Antoinette Bruno: What inspired you to pursue cooking professionally?
Martin Brock: Always, since I first began, I liked cooking. When I finished school, I did an apprenticeship four days per week with one day per week at school. After doing that I knew it was the right fit for me. I grew up on a farm and I was always introduced to fresh produce. We butchered our own meat. So I was introduced to nice products.
AB: Where have you worked professionally as a chef?
MB: Café Gray and Grayz. In Germany, Villa Hammerschmiede; in Switzerland Haus Paradies Hotel; Humperdinck in Frankfurt.
AB: Would you recommend culinary school to aspiring cooks?
MB: Once again, it’s a little bit different in Germany. You have to do an apprenticeship. Here, if you are smart, you pick it up on your own. Culinary school provides good fundamentals. It's a lot of money to go to school here in the USA.
AB: Who are some of your mentors? What have you learned from them?
MB: Gray Kunz. I learned from him the blending of flavors.
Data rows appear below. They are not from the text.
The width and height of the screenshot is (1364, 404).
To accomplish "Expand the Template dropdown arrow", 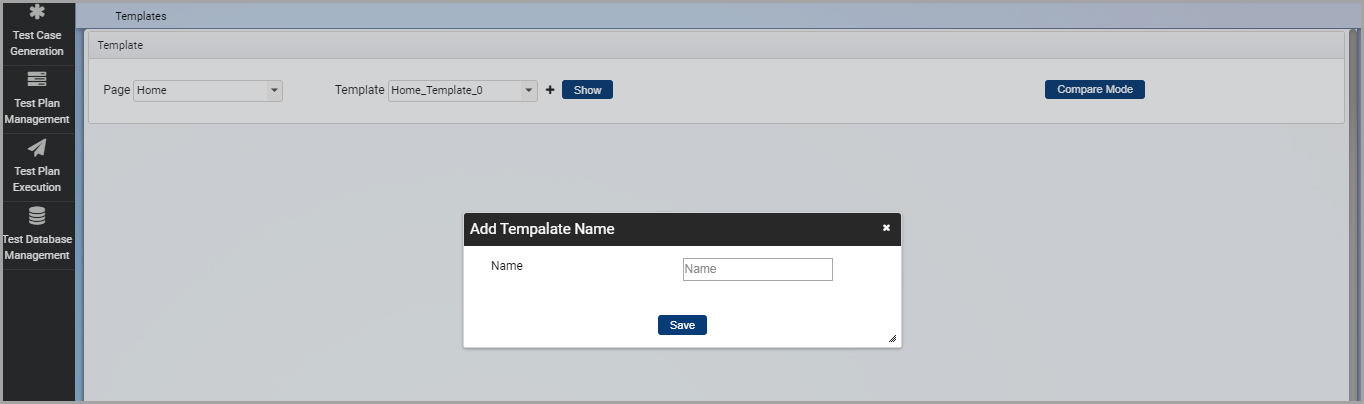I will pos(529,90).
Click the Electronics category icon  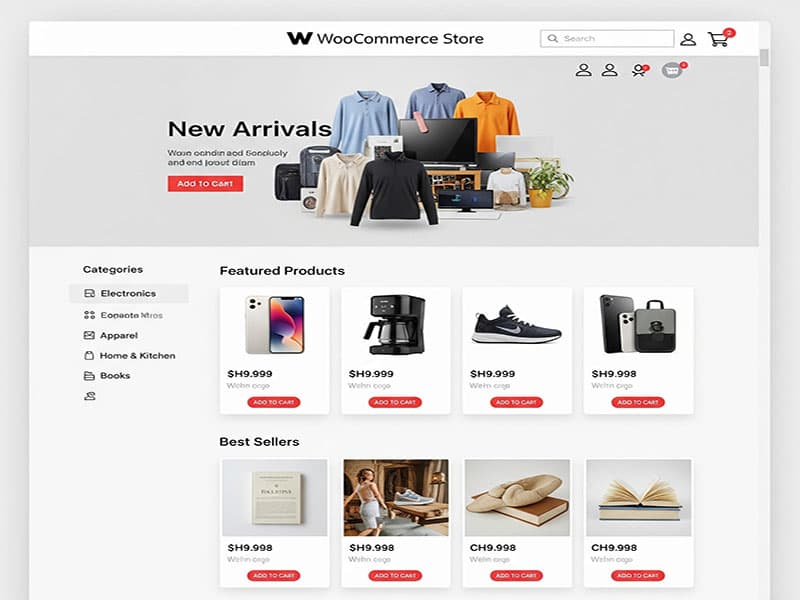pyautogui.click(x=89, y=293)
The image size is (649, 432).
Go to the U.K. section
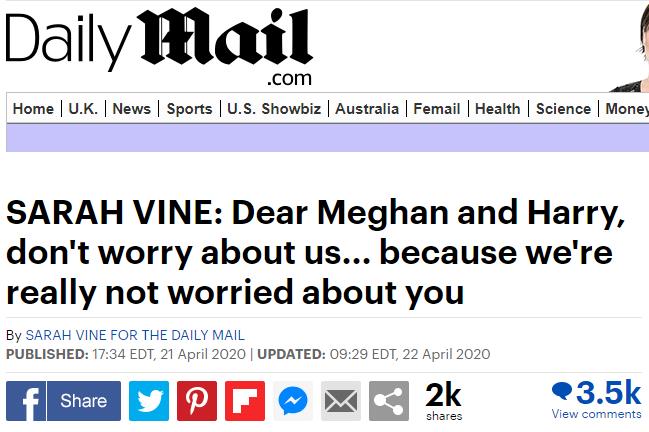click(83, 109)
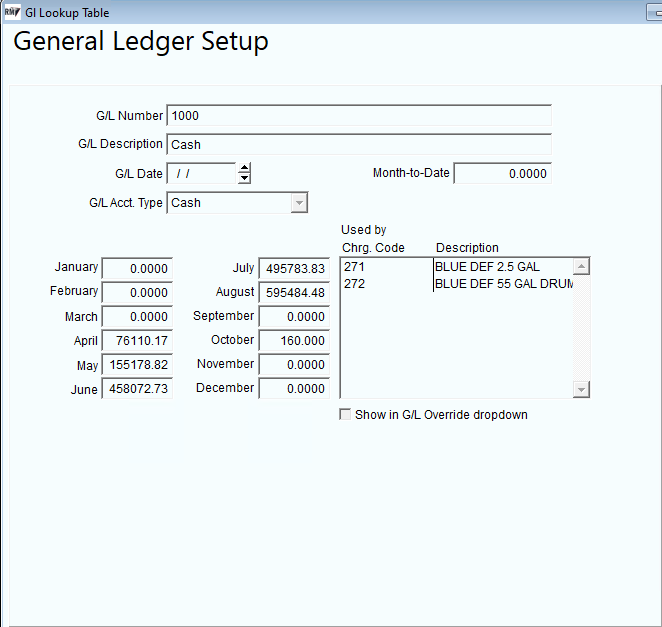Click the minimize button in title bar
The width and height of the screenshot is (662, 627).
tap(655, 12)
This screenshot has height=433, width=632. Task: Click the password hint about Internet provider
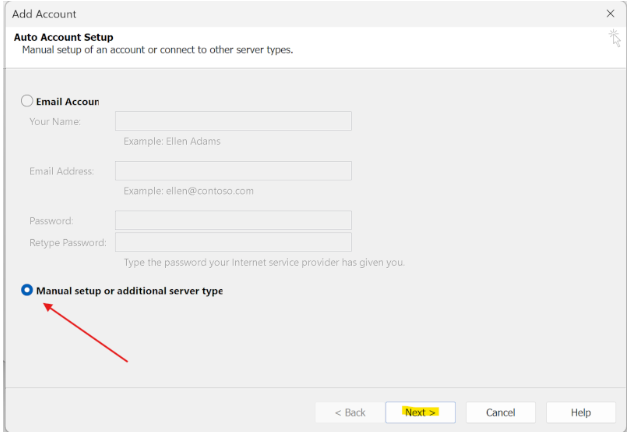pyautogui.click(x=264, y=262)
He uses a lot of acid in his dishes to bring out the flavors. Eckhart Witzigmann created fine dining in Germany. He inspired me with his perfectionism, his style of cuisine, and his vision. There was a time before him and after him. Every big chef in Germany has worked for him.
AB: What trends do you see emerging in the restaurant industry?
MB: I saw, in New York, that people don't want to dress up anymore. They want a laid-back experience and want to go to a restaurant where they can be themselves with great food.
AB: What’s your philosophy on food and dining?
MB: You should appreciate the product you work with. It's something special. When I became a chef, my goal was to entertain people. You support your diner to have a good time.
AB: What’s the toughest thing you’ve had to do in your career?
MB: I think being patient and waiting for the right opportunity.
AB: How are you involved in the local culinary community?
MB: Not too much I've only been out here [in San Francisco] for a few months. I've met a few people, the chef at Michael Mina, the chef at flour + water who was a former cook here.
AB:If you had one thing that you could do again or do over what would it be?
MB: I would focus a little more on pastry. I have a little pastry experience, but wish I had more. I'm at a point in my career where it’s a little too late. It’s my weakest point.
AB: What has been your proudest accomplishment in your career to date?
MB: My greatest accomplishment is that I came to another country that doesn’t speak my mother language and had to basically start again. I'm proud of where I am today. From the moment I came to the States and what I accomplished in the past couple of years—I'm happy with that.
AB: What’s next for you? Where will we find you in five years?
MB: In five years I'd like to have ideally my own place. If it will be on the East Coast or West Coast, I don't know yet. I'd like to have a small place with great food but not as high-end as this restaurant. Smaller and more rustic food.